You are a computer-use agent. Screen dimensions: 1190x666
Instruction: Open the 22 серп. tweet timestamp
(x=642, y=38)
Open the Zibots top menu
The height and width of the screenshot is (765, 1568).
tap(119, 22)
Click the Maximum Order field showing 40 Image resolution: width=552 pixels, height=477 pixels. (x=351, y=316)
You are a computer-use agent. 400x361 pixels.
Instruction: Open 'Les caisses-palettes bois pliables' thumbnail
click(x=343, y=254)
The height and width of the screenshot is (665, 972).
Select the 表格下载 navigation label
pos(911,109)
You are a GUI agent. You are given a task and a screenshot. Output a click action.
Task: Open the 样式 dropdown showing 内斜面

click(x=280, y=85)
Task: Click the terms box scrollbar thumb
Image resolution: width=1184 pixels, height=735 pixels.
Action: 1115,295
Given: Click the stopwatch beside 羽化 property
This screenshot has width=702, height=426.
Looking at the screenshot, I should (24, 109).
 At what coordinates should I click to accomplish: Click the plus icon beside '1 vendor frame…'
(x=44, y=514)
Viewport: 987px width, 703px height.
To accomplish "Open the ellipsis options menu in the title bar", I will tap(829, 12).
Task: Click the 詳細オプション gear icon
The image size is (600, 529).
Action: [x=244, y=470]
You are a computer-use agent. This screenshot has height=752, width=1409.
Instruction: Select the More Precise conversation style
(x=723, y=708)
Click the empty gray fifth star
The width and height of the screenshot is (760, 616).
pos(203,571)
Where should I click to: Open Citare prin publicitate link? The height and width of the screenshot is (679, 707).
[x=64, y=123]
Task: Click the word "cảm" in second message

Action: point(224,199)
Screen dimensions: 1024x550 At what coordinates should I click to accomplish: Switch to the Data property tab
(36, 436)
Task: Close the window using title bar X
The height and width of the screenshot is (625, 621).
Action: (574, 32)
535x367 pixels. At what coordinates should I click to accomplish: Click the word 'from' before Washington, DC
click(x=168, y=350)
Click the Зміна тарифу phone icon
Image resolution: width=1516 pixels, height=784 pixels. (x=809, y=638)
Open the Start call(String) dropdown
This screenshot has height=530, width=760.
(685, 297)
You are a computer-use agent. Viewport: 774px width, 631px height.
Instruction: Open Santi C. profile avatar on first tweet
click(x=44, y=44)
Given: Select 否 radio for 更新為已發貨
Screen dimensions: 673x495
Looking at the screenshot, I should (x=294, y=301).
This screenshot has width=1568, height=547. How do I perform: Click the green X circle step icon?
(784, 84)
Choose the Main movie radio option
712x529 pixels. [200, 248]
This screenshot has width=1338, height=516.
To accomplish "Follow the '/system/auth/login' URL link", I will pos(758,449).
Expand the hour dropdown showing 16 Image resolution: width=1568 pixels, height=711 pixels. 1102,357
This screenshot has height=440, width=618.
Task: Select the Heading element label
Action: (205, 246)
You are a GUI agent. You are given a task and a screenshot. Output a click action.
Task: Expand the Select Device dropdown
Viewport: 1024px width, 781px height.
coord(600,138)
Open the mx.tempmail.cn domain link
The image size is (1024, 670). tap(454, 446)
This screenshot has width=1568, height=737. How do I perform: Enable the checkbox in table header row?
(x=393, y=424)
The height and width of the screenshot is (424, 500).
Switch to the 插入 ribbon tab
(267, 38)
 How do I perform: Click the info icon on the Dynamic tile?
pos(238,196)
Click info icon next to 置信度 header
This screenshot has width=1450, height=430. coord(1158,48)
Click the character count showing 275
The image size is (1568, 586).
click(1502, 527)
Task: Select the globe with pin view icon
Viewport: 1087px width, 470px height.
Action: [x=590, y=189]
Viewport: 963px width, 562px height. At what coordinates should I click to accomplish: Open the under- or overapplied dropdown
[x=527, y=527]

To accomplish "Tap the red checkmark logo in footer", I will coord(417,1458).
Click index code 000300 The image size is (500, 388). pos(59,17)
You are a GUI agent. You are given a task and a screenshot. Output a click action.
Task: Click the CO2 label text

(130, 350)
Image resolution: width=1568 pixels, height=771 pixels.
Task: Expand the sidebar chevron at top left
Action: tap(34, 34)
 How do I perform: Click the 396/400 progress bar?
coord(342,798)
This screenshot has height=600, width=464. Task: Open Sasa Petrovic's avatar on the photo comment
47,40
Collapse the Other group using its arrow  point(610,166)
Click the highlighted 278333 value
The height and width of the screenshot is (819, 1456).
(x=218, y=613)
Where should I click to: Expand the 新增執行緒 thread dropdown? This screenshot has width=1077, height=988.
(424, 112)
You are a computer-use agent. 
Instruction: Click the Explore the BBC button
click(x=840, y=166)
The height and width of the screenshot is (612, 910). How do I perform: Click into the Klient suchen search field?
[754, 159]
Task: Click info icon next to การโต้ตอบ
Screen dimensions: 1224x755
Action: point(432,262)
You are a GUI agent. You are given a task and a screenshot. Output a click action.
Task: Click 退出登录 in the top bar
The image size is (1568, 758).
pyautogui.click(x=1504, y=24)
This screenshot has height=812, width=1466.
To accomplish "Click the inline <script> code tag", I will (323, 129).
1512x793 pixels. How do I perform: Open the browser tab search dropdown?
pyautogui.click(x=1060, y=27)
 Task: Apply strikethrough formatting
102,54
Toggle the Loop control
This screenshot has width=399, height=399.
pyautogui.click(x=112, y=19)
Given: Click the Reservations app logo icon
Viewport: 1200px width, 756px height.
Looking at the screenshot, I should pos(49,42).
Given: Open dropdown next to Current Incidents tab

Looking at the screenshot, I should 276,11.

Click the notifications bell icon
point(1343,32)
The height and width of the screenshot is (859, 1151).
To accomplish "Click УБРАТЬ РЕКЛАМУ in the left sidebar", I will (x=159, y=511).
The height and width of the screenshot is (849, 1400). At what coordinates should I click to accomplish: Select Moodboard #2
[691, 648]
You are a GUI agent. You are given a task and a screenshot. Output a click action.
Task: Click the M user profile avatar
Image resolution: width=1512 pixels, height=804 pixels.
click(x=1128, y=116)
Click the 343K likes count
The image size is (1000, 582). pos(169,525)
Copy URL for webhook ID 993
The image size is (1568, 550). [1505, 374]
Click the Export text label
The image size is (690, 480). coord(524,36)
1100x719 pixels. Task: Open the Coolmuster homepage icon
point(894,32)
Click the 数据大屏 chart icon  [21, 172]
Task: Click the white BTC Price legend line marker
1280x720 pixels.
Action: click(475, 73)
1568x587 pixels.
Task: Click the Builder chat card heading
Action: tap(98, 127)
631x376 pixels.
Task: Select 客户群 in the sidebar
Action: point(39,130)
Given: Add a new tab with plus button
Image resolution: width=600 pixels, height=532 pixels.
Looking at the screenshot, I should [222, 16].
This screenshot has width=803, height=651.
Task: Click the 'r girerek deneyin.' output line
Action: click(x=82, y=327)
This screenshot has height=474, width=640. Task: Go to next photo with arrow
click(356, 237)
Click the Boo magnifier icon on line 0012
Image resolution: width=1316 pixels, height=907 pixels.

####

▶ _ABOUT THIS EXERCISE_:
Copy every record exactly.

▶ _REPLY TO THE EXERCISE_:
You are a computer-use agent. Screen dimensions: 1190x666
Instruction: Open the 22 серп. tweet timestamp
(x=642, y=38)
Open the Zibots top menu
The height and width of the screenshot is (765, 1568).
tap(119, 22)
Click the Maximum Order field showing 40 Image resolution: width=552 pixels, height=477 pixels. (x=351, y=316)
You are a computer-use agent. 400x361 pixels.
Instruction: Open 'Les caisses-palettes bois pliables' thumbnail
click(x=343, y=254)
The height and width of the screenshot is (665, 972).
Select the 表格下载 navigation label
pos(911,109)
You are a GUI agent. You are given a task and a screenshot. Output a click action.
Task: Open the 样式 dropdown showing 内斜面

click(x=280, y=85)
Task: Click the terms box scrollbar thumb
Image resolution: width=1184 pixels, height=735 pixels.
Action: 1115,295
Given: Click the stopwatch beside 羽化 property
This screenshot has width=702, height=426.
Looking at the screenshot, I should (24, 109).
 At what coordinates should I click to accomplish: Click the plus icon beside '1 vendor frame…'
(x=44, y=514)
Viewport: 987px width, 703px height.
To accomplish "Open the ellipsis options menu in the title bar", I will tap(829, 12).
Task: Click the 詳細オプション gear icon
The image size is (600, 529).
Action: [x=244, y=470]
You are a computer-use agent. This screenshot has height=752, width=1409.
Instruction: Select the More Precise conversation style
(x=723, y=708)
Click the empty gray fifth star
The width and height of the screenshot is (760, 616).
pos(203,571)
Where should I click to: Open Citare prin publicitate link? The height and width of the screenshot is (679, 707).
[x=64, y=123]
Task: Click the word "cảm" in second message

Action: point(224,199)
Screen dimensions: 1024x550 At what coordinates should I click to accomplish: Switch to the Data property tab
(36, 436)
Task: Close the window using title bar X
The height and width of the screenshot is (625, 621).
Action: (574, 32)
535x367 pixels. At what coordinates should I click to accomplish: Click the word 'from' before Washington, DC
click(x=168, y=350)
Click the Зміна тарифу phone icon
Image resolution: width=1516 pixels, height=784 pixels. (x=809, y=638)
Open the Start call(String) dropdown
This screenshot has height=530, width=760.
(685, 297)
You are a computer-use agent. Viewport: 774px width, 631px height.
Instruction: Open Santi C. profile avatar on first tweet
click(x=44, y=44)
Given: Select 否 radio for 更新為已發貨
Screen dimensions: 673x495
Looking at the screenshot, I should (x=294, y=301).
This screenshot has width=1568, height=547. How do I perform: Click the green X circle step icon?
(784, 84)
Choose the Main movie radio option
712x529 pixels. [200, 248]
This screenshot has width=1338, height=516.
To accomplish "Follow the '/system/auth/login' URL link", I will pos(758,449).
Expand the hour dropdown showing 16 Image resolution: width=1568 pixels, height=711 pixels. 1102,357
This screenshot has height=440, width=618.
Task: Select the Heading element label
Action: (205, 246)
You are a GUI agent. You are given a task and a screenshot. Output a click action.
Task: Expand the Select Device dropdown
Viewport: 1024px width, 781px height.
coord(600,138)
Open the mx.tempmail.cn domain link
The image size is (1024, 670). tap(454, 446)
This screenshot has width=1568, height=737. How do I perform: Enable the checkbox in table header row?
(x=393, y=424)
The height and width of the screenshot is (424, 500).
Switch to the 插入 ribbon tab
(267, 38)
 How do I perform: Click the info icon on the Dynamic tile?
pos(238,196)
Click info icon next to 置信度 header
This screenshot has width=1450, height=430. coord(1158,48)
Click the character count showing 275
The image size is (1568, 586).
click(1502, 527)
Task: Select the globe with pin view icon
Viewport: 1087px width, 470px height.
Action: [x=590, y=189]
Viewport: 963px width, 562px height. At what coordinates should I click to accomplish: Open the under- or overapplied dropdown
[x=527, y=527]

To accomplish "Tap the red checkmark logo in footer", I will coord(417,1458).
Click index code 000300 The image size is (500, 388). pos(59,17)
You are a GUI agent. You are given a task and a screenshot. Output a click action.
Task: Click the CO2 label text

(130, 350)
Image resolution: width=1568 pixels, height=771 pixels.
Task: Expand the sidebar chevron at top left
Action: tap(34, 34)
 How do I perform: Click the 396/400 progress bar?
coord(342,798)
This screenshot has height=600, width=464. Task: Open Sasa Petrovic's avatar on the photo comment
47,40
Collapse the Other group using its arrow  point(610,166)
Click the highlighted 278333 value
The height and width of the screenshot is (819, 1456).
(x=218, y=613)
Where should I click to: Expand the 新增執行緒 thread dropdown? This screenshot has width=1077, height=988.
(424, 112)
You are a computer-use agent. 
Instruction: Click the Explore the BBC button
click(x=840, y=166)
The height and width of the screenshot is (612, 910). How do I perform: Click into the Klient suchen search field?
[754, 159]
Task: Click info icon next to การโต้ตอบ
Screen dimensions: 1224x755
Action: point(432,262)
You are a GUI agent. You are given a task and a screenshot. Output a click action.
Task: Click 退出登录 in the top bar
The image size is (1568, 758).
pyautogui.click(x=1504, y=24)
This screenshot has height=812, width=1466.
To accomplish "Click the inline <script> code tag", I will (323, 129).
1512x793 pixels. How do I perform: Open the browser tab search dropdown?
pyautogui.click(x=1060, y=27)
 Task: Apply strikethrough formatting
102,54
Toggle the Loop control
This screenshot has width=399, height=399.
pyautogui.click(x=112, y=19)
Given: Click the Reservations app logo icon
Viewport: 1200px width, 756px height.
Looking at the screenshot, I should pos(49,42).
Given: Open dropdown next to Current Incidents tab

Looking at the screenshot, I should 276,11.

Click the notifications bell icon
point(1343,32)
The height and width of the screenshot is (859, 1151).
To accomplish "Click УБРАТЬ РЕКЛАМУ in the left sidebar", I will (x=159, y=511).
The height and width of the screenshot is (849, 1400). At what coordinates should I click to accomplish: Select Moodboard #2
[691, 648]
You are a GUI agent. You are given a task and a screenshot. Output a click action.
Task: Click the M user profile avatar
Image resolution: width=1512 pixels, height=804 pixels.
click(x=1128, y=116)
Click the 343K likes count
The image size is (1000, 582). pos(169,525)
Copy URL for webhook ID 993
The image size is (1568, 550). [1505, 374]
Click the Export text label
The image size is (690, 480). coord(524,36)
1100x719 pixels. Task: Open the Coolmuster homepage icon
point(894,32)
Click the 数据大屏 chart icon  [21, 172]
Task: Click the white BTC Price legend line marker
1280x720 pixels.
Action: click(475, 73)
1568x587 pixels.
Task: Click the Builder chat card heading
Action: tap(98, 127)
631x376 pixels.
Task: Select 客户群 in the sidebar
Action: point(39,130)
Given: Add a new tab with plus button
Image resolution: width=600 pixels, height=532 pixels.
Looking at the screenshot, I should [222, 16].
This screenshot has width=803, height=651.
Task: Click the 'r girerek deneyin.' output line
Action: click(x=82, y=327)
This screenshot has height=474, width=640. Task: Go to next photo with arrow
click(356, 237)
Click the Boo magnifier icon on line 0012
Image resolution: width=1316 pixels, height=907 pixels.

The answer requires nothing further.